What was your best memory during graduate school or what did you learn?
I really think graduate school provided me a lesson in balancing life.
As a dual resident and graduate student, I had to begin planning far into the future so that I could design protocols that would allow
me to maximize data collection while tending to clinical radiology.
This turns out to be a more challenging task than the surface reflects, because to effectively design protocols to fit schedules, the
totality of the experiments has to be envisioned so that pitfalls can be troubleshot prior to arising.
In the beginning, I was weak in this area and failure to streamline delayed any seemingly usable data for the first year and half after I began running experiments.
But as I began to learn the skill, I was able to make up for lost time as protocols began to parallel one another and seemingly happen on less personal time.

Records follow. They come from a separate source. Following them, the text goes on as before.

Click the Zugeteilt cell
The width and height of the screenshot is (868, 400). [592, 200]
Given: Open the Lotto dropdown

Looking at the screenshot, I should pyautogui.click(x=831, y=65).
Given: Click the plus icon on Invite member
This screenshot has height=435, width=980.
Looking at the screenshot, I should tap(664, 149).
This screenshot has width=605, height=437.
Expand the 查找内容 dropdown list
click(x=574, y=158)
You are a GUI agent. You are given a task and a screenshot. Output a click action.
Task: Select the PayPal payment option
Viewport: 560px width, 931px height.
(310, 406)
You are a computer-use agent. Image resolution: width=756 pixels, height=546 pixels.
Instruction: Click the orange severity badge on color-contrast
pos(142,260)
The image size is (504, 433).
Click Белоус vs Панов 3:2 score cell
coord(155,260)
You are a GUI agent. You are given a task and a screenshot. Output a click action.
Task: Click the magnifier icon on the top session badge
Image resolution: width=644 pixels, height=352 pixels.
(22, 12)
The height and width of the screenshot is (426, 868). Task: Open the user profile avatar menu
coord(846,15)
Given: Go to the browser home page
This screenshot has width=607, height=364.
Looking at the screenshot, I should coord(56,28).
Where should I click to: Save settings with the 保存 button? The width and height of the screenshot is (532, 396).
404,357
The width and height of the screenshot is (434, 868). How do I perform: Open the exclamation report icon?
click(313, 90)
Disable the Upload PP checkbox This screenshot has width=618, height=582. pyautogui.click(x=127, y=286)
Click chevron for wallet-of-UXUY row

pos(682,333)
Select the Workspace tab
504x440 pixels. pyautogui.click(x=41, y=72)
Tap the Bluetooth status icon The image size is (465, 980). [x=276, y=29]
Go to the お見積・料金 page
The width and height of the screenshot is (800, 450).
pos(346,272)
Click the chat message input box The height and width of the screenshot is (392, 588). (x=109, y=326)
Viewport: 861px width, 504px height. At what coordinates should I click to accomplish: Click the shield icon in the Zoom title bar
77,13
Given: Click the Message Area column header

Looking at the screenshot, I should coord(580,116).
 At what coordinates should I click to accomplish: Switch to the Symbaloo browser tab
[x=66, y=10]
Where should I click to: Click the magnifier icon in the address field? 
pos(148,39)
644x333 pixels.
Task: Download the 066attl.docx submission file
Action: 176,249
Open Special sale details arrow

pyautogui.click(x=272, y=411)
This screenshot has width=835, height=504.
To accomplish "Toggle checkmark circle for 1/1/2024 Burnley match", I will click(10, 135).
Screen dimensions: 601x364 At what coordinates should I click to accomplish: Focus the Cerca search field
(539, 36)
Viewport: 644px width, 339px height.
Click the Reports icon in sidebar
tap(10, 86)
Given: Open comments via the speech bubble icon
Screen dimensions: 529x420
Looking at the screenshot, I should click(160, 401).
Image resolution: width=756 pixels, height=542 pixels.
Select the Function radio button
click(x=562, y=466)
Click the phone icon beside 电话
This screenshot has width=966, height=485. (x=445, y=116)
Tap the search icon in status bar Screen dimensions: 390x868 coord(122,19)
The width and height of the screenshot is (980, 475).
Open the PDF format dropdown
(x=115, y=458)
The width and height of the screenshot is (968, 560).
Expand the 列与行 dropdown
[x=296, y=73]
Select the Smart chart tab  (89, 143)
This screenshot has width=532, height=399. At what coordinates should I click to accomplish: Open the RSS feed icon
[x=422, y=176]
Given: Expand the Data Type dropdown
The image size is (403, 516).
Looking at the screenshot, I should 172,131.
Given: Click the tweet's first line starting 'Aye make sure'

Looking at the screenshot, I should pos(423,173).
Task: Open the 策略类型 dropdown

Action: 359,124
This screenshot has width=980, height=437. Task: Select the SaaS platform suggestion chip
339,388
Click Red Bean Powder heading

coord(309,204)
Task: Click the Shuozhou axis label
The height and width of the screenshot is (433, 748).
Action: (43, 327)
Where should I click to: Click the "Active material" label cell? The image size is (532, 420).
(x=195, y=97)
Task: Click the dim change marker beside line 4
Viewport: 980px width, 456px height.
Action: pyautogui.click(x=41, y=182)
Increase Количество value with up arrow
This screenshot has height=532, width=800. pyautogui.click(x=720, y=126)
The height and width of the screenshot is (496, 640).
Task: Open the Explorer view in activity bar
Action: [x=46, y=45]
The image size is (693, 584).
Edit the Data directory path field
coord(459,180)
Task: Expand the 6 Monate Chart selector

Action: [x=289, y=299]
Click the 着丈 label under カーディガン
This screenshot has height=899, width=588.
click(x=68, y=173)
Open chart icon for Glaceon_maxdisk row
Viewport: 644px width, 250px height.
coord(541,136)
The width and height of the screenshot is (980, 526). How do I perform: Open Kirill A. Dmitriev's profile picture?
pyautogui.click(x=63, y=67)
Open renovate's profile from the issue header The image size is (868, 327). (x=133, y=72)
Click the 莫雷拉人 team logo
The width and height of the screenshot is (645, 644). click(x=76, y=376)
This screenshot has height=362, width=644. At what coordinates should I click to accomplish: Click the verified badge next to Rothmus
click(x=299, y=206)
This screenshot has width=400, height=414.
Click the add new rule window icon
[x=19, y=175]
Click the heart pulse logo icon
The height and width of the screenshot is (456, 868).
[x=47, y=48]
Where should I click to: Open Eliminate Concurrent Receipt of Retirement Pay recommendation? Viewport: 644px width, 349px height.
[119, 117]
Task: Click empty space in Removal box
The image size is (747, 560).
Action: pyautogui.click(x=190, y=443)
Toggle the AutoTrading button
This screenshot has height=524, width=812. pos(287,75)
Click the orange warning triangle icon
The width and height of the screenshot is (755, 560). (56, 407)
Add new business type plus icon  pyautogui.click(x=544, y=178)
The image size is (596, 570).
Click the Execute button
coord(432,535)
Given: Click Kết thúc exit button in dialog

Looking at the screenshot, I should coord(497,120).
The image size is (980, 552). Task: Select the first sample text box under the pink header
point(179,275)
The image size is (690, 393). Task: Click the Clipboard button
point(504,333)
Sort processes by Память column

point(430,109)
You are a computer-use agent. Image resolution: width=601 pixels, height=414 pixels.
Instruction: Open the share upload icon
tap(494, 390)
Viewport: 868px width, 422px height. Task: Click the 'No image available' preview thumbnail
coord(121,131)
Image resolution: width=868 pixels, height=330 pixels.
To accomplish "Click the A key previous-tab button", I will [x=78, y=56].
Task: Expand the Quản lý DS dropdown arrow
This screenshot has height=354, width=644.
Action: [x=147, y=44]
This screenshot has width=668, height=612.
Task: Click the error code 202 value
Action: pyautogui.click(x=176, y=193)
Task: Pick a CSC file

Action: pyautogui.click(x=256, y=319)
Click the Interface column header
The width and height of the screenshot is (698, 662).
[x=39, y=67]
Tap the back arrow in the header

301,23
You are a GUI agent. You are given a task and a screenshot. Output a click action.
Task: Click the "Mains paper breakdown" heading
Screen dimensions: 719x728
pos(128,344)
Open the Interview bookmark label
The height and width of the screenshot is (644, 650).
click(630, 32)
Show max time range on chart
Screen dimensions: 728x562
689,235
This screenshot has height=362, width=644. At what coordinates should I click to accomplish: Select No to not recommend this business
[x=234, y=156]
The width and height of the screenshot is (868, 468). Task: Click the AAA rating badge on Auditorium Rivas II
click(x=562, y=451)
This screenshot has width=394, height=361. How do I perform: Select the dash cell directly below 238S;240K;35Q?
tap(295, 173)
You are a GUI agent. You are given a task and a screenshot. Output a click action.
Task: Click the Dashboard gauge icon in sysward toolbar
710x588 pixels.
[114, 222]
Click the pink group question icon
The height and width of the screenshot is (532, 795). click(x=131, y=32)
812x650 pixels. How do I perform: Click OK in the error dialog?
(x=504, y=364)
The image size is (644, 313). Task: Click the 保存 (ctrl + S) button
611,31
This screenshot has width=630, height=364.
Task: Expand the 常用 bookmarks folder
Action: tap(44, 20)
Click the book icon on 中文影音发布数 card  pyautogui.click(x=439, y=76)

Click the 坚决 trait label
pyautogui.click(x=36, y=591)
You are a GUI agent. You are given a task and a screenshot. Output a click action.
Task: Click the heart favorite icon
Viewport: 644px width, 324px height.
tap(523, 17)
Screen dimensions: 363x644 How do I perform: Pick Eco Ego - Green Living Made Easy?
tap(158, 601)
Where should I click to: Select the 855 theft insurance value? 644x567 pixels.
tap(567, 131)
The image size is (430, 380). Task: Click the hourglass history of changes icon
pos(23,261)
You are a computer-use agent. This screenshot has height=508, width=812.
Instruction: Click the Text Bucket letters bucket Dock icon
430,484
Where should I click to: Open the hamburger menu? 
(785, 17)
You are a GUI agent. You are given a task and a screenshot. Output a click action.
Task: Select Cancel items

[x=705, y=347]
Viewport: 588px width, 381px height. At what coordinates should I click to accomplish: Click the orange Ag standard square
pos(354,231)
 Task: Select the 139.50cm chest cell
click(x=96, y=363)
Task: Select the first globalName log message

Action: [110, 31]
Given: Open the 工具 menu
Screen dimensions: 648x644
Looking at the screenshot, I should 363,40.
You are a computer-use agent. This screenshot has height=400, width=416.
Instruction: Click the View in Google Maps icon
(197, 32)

Life and career skills such as these are invaluable. I must also add that graduate school afforded me time to continue working with many colleagues that continue to enrich my life and I hope to continue working with for years to come. Great colleagues are priceless.
Immediately in my future is fellowship training as a fellow in Vascular and Interventional Radiology, here at the HSC (who could ever leave this place?).
Regarding research, I hope to garnish an academic position at the conclusion of my fellowship, and hope to continue working on improvements among tissue substitutes along with ways to improve outcome assessments through imaging.
I foresee a day when the interventionist can use minimally invasive techniques to either strategically place substitutes and/or improve survivability of implanted substitutes, and I hope that I get to be part of that chapter in history.
Any advice for your fellow graduate students?
While knowledge is a tool that is necessary to move forward, curiosity, and perseverance will provide you with the knowledge needed to expand on what is already.
So never stop being curious, never stop trying, for all problems beg to be solved, but with each solution will come new questions.
I wish you good luck in this never-ending field we call research!